WHAT YOU HAVE TO DO:
The required output is every entry, printed exactly as written.

★ ★ ★ ★

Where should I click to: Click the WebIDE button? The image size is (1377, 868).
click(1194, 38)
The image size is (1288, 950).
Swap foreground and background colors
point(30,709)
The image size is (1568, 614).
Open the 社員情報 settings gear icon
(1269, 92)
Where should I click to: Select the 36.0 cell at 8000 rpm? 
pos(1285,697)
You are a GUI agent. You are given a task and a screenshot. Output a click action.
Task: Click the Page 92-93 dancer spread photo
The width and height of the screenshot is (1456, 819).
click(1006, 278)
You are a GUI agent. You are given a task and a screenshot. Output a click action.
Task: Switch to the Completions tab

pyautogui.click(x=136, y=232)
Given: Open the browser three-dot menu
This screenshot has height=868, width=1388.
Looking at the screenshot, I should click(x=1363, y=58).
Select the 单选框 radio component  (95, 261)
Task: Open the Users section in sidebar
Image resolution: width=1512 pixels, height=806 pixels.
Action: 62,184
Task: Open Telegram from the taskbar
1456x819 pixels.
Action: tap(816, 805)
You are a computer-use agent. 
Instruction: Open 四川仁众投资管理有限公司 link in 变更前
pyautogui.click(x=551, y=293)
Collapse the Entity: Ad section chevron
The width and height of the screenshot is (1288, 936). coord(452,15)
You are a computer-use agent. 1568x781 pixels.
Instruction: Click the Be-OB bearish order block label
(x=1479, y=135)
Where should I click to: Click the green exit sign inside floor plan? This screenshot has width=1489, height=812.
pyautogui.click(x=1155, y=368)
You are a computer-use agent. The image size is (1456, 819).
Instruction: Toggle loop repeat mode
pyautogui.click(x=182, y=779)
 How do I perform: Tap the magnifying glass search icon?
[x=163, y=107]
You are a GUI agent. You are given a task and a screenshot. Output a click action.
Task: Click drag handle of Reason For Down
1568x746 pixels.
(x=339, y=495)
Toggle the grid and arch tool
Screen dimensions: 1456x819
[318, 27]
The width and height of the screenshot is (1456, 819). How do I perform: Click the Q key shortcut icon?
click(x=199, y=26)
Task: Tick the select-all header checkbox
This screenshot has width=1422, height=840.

★ ★ ★ ★

RESULT FOR THIS EXERCISE:
Where should I click to: Click the WebIDE button? The image size is (1377, 868).
click(1194, 38)
The image size is (1288, 950).
Swap foreground and background colors
point(30,709)
The image size is (1568, 614).
Open the 社員情報 settings gear icon
(1269, 92)
Where should I click to: Select the 36.0 cell at 8000 rpm? 
pos(1285,697)
You are a GUI agent. You are given a task and a screenshot. Output a click action.
Task: Click the Page 92-93 dancer spread photo
The width and height of the screenshot is (1456, 819).
click(1006, 278)
You are a GUI agent. You are given a task and a screenshot. Output a click action.
Task: Switch to the Completions tab

pyautogui.click(x=136, y=232)
Given: Open the browser three-dot menu
This screenshot has height=868, width=1388.
Looking at the screenshot, I should click(x=1363, y=58).
Select the 单选框 radio component  (95, 261)
Task: Open the Users section in sidebar
Image resolution: width=1512 pixels, height=806 pixels.
Action: 62,184
Task: Open Telegram from the taskbar
1456x819 pixels.
Action: tap(816, 805)
You are a computer-use agent. 
Instruction: Open 四川仁众投资管理有限公司 link in 变更前
pyautogui.click(x=551, y=293)
Collapse the Entity: Ad section chevron
The width and height of the screenshot is (1288, 936). coord(452,15)
You are a computer-use agent. 1568x781 pixels.
Instruction: Click the Be-OB bearish order block label
(x=1479, y=135)
Where should I click to: Click the green exit sign inside floor plan? This screenshot has width=1489, height=812.
pyautogui.click(x=1155, y=368)
You are a computer-use agent. The image size is (1456, 819).
Instruction: Toggle loop repeat mode
pyautogui.click(x=182, y=779)
 How do I perform: Tap the magnifying glass search icon?
[x=163, y=107]
You are a GUI agent. You are given a task and a screenshot. Output a click action.
Task: Click drag handle of Reason For Down
1568x746 pixels.
(x=339, y=495)
Toggle the grid and arch tool
Screen dimensions: 1456x819
[318, 27]
The width and height of the screenshot is (1456, 819). How do I perform: Click the Q key shortcut icon?
click(x=199, y=26)
Task: Tick the select-all header checkbox
This screenshot has width=1422, height=840.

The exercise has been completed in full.